Выбрать главу

— Ты не для этого рождена, — уверенно сказал ей Алик, с которым она однажды вечером советовалась, чем же ей заняться и к чему устремиться. — Ты — вне обычного, тебя невозможно употребить практически, прямо, так сказать. Особый случай, уникум и раритет. Объясняю. Прошу не ковырять пальцем в носу…

Конечно, Надя в носу не ковыряла, но такой был у Алика стиль речи, всегда иронический, так что не поймешь, он серьезно говорит или нет, а он еще приподнимал бровь и кокетливо таращился, склоняя голову немного набок.
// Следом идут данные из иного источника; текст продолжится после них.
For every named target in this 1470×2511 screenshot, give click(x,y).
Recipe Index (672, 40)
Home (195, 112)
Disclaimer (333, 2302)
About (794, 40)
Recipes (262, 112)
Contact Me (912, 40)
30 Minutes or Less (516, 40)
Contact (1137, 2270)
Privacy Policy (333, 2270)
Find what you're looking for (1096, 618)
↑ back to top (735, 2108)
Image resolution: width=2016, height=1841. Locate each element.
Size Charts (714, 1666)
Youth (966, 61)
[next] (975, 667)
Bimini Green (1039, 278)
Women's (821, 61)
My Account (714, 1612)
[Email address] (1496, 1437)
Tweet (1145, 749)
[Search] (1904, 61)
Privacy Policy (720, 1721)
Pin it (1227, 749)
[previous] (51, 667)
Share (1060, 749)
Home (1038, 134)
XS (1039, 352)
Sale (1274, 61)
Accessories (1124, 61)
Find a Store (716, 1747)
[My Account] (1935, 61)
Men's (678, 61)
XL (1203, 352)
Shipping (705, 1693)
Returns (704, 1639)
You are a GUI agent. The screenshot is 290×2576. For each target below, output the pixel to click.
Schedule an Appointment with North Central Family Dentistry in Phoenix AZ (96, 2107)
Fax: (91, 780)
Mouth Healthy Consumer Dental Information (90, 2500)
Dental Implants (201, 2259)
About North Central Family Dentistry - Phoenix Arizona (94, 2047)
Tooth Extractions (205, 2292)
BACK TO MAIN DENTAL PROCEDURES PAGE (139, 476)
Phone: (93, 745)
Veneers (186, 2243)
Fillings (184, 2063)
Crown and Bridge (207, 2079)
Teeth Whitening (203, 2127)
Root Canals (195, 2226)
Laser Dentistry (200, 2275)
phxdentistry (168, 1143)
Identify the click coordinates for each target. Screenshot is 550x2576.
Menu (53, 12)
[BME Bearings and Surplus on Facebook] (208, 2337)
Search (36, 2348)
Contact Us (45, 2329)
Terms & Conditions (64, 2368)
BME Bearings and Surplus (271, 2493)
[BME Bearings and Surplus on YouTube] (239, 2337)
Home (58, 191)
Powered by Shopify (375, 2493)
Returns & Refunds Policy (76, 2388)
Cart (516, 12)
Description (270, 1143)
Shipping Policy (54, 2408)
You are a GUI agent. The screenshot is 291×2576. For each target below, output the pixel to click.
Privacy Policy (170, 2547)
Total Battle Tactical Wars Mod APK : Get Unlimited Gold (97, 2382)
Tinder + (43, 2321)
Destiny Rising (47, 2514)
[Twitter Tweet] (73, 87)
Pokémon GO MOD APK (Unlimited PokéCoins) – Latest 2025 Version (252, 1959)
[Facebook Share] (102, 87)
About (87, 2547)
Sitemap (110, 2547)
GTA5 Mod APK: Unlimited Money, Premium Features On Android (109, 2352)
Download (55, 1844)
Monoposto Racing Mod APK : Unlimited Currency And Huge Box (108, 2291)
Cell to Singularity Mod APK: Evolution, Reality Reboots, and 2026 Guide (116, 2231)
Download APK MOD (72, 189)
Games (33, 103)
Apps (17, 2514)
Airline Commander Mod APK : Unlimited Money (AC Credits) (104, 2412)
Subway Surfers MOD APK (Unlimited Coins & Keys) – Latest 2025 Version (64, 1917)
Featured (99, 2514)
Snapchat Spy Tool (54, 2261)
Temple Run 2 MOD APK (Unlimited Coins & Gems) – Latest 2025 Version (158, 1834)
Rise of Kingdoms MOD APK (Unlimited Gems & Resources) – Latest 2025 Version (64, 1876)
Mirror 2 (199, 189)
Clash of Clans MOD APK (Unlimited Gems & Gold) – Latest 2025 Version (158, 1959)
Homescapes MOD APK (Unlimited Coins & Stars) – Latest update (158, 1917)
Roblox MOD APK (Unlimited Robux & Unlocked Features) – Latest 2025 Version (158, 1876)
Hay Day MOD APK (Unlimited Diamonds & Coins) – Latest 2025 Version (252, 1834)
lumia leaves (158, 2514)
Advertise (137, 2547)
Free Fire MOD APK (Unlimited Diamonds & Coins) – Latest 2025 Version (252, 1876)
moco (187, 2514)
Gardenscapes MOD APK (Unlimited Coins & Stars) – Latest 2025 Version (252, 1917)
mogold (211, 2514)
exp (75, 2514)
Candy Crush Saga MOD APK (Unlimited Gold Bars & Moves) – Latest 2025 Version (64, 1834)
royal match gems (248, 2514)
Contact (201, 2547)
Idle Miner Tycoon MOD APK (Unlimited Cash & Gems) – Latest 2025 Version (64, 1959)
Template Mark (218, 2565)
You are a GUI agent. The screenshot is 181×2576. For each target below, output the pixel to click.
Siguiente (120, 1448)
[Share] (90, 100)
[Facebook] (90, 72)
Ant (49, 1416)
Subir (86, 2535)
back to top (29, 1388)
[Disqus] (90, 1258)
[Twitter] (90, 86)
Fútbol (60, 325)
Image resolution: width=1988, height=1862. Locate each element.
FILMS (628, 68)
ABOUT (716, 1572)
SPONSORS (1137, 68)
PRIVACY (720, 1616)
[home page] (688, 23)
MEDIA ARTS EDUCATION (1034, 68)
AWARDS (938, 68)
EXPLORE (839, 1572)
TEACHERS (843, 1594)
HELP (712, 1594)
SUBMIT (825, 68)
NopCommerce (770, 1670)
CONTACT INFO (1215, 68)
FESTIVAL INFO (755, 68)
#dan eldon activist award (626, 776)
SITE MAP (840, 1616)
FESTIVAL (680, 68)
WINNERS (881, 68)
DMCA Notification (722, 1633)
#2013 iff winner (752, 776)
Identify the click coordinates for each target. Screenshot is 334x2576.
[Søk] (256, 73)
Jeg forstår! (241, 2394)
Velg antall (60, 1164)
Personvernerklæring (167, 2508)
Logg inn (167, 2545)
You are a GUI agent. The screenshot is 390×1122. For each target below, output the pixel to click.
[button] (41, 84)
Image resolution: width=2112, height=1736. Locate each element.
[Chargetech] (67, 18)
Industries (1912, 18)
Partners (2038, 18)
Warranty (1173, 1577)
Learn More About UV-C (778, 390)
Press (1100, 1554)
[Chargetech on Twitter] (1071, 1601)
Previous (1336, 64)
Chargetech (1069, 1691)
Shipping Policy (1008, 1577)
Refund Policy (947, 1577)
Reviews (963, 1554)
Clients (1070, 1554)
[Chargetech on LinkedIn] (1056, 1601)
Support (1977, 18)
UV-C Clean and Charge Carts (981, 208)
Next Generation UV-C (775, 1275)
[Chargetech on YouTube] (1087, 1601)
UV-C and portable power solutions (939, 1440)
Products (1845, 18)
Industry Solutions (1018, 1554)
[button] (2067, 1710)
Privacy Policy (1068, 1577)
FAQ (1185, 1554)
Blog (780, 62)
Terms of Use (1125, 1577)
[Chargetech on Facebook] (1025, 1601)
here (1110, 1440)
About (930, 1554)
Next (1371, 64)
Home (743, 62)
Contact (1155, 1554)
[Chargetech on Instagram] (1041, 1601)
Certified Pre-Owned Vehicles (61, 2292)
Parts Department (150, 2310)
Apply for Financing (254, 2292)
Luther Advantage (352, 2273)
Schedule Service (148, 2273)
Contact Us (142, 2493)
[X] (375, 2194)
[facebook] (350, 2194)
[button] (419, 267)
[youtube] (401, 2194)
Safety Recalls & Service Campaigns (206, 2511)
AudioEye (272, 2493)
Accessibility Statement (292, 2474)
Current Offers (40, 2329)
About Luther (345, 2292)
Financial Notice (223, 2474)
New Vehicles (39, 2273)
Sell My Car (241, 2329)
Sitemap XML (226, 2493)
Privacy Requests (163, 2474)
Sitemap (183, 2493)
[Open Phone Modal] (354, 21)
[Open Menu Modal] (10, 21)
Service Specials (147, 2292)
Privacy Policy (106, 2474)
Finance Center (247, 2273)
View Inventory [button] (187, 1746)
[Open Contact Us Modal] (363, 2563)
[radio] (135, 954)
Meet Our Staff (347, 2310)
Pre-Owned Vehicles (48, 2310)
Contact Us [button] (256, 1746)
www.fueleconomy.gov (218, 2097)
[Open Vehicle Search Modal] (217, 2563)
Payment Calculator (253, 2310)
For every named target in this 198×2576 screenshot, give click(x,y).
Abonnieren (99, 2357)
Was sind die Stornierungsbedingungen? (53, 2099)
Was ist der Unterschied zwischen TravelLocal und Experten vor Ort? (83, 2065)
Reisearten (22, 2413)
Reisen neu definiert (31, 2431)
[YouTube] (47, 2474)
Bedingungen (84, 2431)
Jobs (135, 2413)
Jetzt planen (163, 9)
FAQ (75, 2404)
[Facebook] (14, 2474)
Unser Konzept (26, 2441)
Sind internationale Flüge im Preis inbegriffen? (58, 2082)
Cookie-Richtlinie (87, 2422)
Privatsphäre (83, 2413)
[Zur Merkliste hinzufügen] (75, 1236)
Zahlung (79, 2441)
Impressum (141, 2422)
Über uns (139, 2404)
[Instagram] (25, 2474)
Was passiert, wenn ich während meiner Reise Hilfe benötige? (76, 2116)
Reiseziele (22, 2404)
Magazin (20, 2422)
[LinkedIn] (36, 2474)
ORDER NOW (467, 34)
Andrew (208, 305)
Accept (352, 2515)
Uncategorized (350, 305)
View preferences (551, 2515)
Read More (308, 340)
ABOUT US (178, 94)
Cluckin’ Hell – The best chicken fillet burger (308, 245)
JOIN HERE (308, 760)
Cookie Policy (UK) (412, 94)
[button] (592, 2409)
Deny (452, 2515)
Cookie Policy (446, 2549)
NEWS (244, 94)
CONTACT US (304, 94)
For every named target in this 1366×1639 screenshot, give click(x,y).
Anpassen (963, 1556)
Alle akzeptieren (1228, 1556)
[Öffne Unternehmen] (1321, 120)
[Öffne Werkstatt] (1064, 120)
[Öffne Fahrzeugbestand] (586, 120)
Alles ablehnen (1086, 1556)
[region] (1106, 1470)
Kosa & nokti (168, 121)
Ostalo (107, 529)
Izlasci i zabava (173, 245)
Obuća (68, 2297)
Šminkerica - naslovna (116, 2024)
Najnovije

— Тебя, Горюнова, можно, например, было бы назвать мраморной, это слово вполне годилось бы для описания твоей красоты, — прошу не затыкать мне рот лицемерными взглядами! — но слово не подходит, потому что красота у тебя пламенная, а мрамор всегда холодный. Верно было бы сказать, что перед нами пламенный мрамор, но такого не бывает. Поэтому тебя нельзя использовать ни как мрамор, ни как горючее. Еще пример — Горюнова, оставьте муху в покое! — из области физики. Нам известны жидкое, твердое, газообразное и кристаллическое состояние вещества, но есть еще одно — плазменное. Что такое плазма? Это нечто, что чрезвычайно трудно укротить и направить на пользу прогрессу. Плазма, впрочем, это, если без подробностей, состояние всего-навсего неживого вещества. А в случае с Горюновой перед нами живая плазма — не знаю, какое нужно магнитное поле, чтобы ее подчинить интересам практики.

Надя слушала его сидя, изредка поглядывая из-под бровей, а он ходил по комнате.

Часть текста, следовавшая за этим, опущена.